**EXERCISE DIRECTIONS:** Wherever the word "click" occurs in the listing, copy the whole line.

------ TASK MATERIAL

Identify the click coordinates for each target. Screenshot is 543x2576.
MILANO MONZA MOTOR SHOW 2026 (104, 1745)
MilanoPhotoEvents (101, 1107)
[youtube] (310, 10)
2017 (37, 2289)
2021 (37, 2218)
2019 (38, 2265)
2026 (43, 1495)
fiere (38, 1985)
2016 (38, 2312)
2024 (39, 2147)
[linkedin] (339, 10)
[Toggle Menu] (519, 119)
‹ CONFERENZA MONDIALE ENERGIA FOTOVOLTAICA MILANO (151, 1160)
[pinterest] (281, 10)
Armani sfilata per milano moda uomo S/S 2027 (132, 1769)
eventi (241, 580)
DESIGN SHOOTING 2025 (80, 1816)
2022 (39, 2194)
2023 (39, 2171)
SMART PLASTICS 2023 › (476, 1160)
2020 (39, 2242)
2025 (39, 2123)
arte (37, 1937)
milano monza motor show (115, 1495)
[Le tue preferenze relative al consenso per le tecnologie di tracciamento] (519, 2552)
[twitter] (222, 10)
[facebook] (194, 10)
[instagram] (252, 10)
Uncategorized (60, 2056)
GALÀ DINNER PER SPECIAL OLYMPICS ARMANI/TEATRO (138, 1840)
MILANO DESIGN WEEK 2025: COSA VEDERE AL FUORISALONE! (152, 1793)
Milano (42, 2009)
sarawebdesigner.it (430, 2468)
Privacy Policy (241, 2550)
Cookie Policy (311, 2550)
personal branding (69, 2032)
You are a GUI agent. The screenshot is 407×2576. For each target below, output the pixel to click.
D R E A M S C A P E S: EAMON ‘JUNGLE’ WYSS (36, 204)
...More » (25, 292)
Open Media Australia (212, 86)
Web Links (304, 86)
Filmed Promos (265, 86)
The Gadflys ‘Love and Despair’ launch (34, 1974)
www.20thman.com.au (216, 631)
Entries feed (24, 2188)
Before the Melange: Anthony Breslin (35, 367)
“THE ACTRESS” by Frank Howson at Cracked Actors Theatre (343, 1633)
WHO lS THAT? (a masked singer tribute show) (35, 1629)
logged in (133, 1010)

------------

**SOLUTION:**
Identify the click coordinates for each target. Screenshot is 543x2576.
You are a GUI agent. The screenshot is 407×2576. For each target below, output the pixel to click.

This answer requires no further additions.